REQUIRED ACTIONS ::
- 1) In the news article below about workers' pay during the shutdown, rewrite the paragraph that begins "CEO Hennie Venter said" in one shorter sentence that keeps its main facts.
- 2) In the news article below about workers' pay during the shutdown, on which day did Goodyear Tyre SA workers protest outside their offices?
- 3) Using the news article below about workers' pay during the shutdown, list every measure set out in the letter that appears to be from Goodyear group MD Darren Hayes.

═══ TEXT SEGMENT ═══

Panicked employees demand their pay

Employees of Formex Industries in Markman Township protest over a pay cut due to the national shutdown
Employees of Formex Industries in Markman Township protest over a pay cut due to the national shutdown
Image: WERNER HILLS

Panicked employees from across Nelson Mandela Bay have been flocking to The Herald offices — afraid they will not be able to sustain themselves after being forced to take unpaid leave during the shutdown.

Workers at Goodyear Tyre SA and Formex Industries protested outside their offices on Thursday and Wednesday respectively.

Dozens of workers from nine other companies have also voiced concerns.

A worker who did not want to be named said Goodyear employees had been told they would not be paid for the duration of the lockdown.

“By doing this, they are undermining what the government has said in that companies must pay their workers and claim back from the unemployment insurance fund,” the worker said.

Another Goodyear worker said it seemed as if the company did not care about its staff.

“Some of us are coming from the night shift and we’re going to leave here not knowing what’s happening.

“We are frustrated because our wives are asking us what’s going to happen and honestly we don’t know,” the person said.

A third Goodyear employee said management had promised to respond to their queries by 2pm on Wednesday but, until 9am yesterday. nothing had been communicated with them.

The three-week lockdown which took effect at midnight yesterday means businesses that are not deemed essential are closed.

The containment measures are expected to have a crippling effect on an economy already hamstrung by slow growth and an unreliable power supply.

For large businesses, Ramaphosa said the government was looking at relief measures for those registered with the Unemployment Insurance Fund.

A letter given to staff a short while after the protest, which appears to have been written the day before by Goodyear group MD Darren Hayes, said to enable the long-term health of the company the following measures would be implemented.

  • The year-end shutdown would  be seven days shorter;
  • Employees should take seven days leave which would have accumulated during the shutdown;
  • Employees should take holiday pay applicable to April 27 in exchange for normal work on the day and
  • Take an advance on leave which has yet to accrue in future.

Asked if workers would be paid during the lockdown period, Goodyear spokesperson Nonkosi Dyantyi said as a consequence of the statement by Ramaphosa, the requirement to temporarily shut down was imposed on Goodyear SA.

“The safety, health and wellbeing of our associates and business partners remains our highest consideration and as such we will always adhere to the government’s guidelines of curbing the spread of the Covid-19 virus.

“We are implementing measures to minimise the economic impact on our associates during this period,” Dyantyi said.

She did not respond to the question of pay.

Meanwhile, on Tuesday and Wednesday, Formex Industries’ workers said they earned per week and budgeted accordingly.

Employee Andiswa Maka said she was afraid of falling behind on her payments.

“This is giving us grief because three weeks is a long time and our children are at home now. That means demand for more food so we are worried.”

“We were told that this Thursday we will be receiving our last payments until we resume work next month.

“The only reason we got was that the company does not have money and if there was no production output there would be no money,” Maka said.

She said they were unsure whether they qualified for the special dispensation for companies that are in distress during this period.

CEO Hennie Venter said the national shutdown was foreign terrain for both employer and employee but the company and the employees’ union, Numsa,  had come to an agreement.

He said the company would give employees one week of pay.

═══ LISTED RECORDS ═══

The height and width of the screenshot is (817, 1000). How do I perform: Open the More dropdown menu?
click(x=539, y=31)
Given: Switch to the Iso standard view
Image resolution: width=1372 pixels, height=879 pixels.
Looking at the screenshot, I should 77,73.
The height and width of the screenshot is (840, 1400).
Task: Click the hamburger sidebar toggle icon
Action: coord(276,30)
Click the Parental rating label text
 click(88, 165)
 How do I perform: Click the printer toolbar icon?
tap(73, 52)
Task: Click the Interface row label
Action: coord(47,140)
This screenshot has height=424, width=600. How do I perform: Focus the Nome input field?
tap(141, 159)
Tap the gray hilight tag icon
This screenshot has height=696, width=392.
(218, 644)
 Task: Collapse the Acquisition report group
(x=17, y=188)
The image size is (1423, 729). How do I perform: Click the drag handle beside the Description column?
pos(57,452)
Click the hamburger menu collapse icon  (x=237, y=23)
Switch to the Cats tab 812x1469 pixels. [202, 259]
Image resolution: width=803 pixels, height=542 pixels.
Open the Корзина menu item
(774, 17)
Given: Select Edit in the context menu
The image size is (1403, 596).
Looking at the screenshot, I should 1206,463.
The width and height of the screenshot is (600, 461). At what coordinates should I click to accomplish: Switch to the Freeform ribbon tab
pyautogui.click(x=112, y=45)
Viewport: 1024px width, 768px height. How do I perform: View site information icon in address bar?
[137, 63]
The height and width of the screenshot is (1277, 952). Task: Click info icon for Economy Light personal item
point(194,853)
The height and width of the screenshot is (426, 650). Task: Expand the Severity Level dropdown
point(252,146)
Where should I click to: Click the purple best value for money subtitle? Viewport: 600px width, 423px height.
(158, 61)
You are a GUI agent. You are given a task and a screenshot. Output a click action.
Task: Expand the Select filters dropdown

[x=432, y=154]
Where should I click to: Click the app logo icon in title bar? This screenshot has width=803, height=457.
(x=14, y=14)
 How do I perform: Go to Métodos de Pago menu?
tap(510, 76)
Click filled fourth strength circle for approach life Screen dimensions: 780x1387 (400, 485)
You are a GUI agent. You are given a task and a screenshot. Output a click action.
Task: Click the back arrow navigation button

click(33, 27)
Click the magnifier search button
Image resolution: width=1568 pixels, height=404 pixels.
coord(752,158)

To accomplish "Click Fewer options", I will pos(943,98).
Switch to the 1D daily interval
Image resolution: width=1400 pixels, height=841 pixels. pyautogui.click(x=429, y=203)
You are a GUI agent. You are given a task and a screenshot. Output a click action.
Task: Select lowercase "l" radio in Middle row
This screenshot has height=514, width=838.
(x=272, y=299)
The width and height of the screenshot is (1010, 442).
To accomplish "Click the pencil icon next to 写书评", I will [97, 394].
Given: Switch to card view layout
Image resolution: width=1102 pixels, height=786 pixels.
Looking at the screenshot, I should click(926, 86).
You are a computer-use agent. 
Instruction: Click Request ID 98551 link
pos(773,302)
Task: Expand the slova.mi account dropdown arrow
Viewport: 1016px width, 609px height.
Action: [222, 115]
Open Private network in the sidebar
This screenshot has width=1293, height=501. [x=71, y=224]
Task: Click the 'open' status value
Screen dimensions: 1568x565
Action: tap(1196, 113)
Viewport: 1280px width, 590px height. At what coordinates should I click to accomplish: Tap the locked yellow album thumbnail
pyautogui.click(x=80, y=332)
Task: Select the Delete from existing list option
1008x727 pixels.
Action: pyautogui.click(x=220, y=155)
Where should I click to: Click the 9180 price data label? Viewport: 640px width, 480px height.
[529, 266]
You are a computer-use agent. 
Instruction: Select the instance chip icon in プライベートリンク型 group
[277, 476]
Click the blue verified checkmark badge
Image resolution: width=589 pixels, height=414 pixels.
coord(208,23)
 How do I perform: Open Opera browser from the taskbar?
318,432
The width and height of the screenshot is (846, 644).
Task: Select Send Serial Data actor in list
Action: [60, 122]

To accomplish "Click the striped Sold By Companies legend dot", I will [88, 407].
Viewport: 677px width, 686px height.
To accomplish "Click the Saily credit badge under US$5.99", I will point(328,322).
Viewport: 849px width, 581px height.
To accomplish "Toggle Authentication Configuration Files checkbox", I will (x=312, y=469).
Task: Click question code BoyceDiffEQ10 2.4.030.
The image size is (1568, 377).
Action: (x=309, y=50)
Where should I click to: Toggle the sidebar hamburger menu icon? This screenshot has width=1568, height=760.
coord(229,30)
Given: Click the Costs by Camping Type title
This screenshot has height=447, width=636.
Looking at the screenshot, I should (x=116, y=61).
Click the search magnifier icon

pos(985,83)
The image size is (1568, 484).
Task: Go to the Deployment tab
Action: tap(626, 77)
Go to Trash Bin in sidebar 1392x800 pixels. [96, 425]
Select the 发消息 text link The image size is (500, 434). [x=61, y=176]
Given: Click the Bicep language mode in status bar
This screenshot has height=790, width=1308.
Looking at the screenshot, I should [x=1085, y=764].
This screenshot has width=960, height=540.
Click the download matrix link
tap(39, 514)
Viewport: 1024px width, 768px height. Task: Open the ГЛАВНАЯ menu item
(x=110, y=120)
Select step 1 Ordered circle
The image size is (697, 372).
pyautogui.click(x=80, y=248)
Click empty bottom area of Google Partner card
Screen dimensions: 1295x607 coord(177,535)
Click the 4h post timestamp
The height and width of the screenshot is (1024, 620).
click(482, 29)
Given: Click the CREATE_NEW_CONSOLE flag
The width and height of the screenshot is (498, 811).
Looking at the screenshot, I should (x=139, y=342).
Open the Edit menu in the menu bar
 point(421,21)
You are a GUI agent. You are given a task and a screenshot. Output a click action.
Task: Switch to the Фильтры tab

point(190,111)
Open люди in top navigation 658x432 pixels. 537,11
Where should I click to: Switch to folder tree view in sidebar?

═══

SOLUTION LIST ::
- 1) Venter said the shutdown was new ground for both the company and its workers, but the company and the union, Numsa, had reached an agreement.

- 2) Thursday.

- 3)
- The year-end shutdown would be seven days shorter.
- Employees should take seven days of leave that would have built up during the shutdown.
- Employees should take the holiday pay for April 27 in exchange for working normally that day.
- Employees should take an advance on leave that has not yet built up.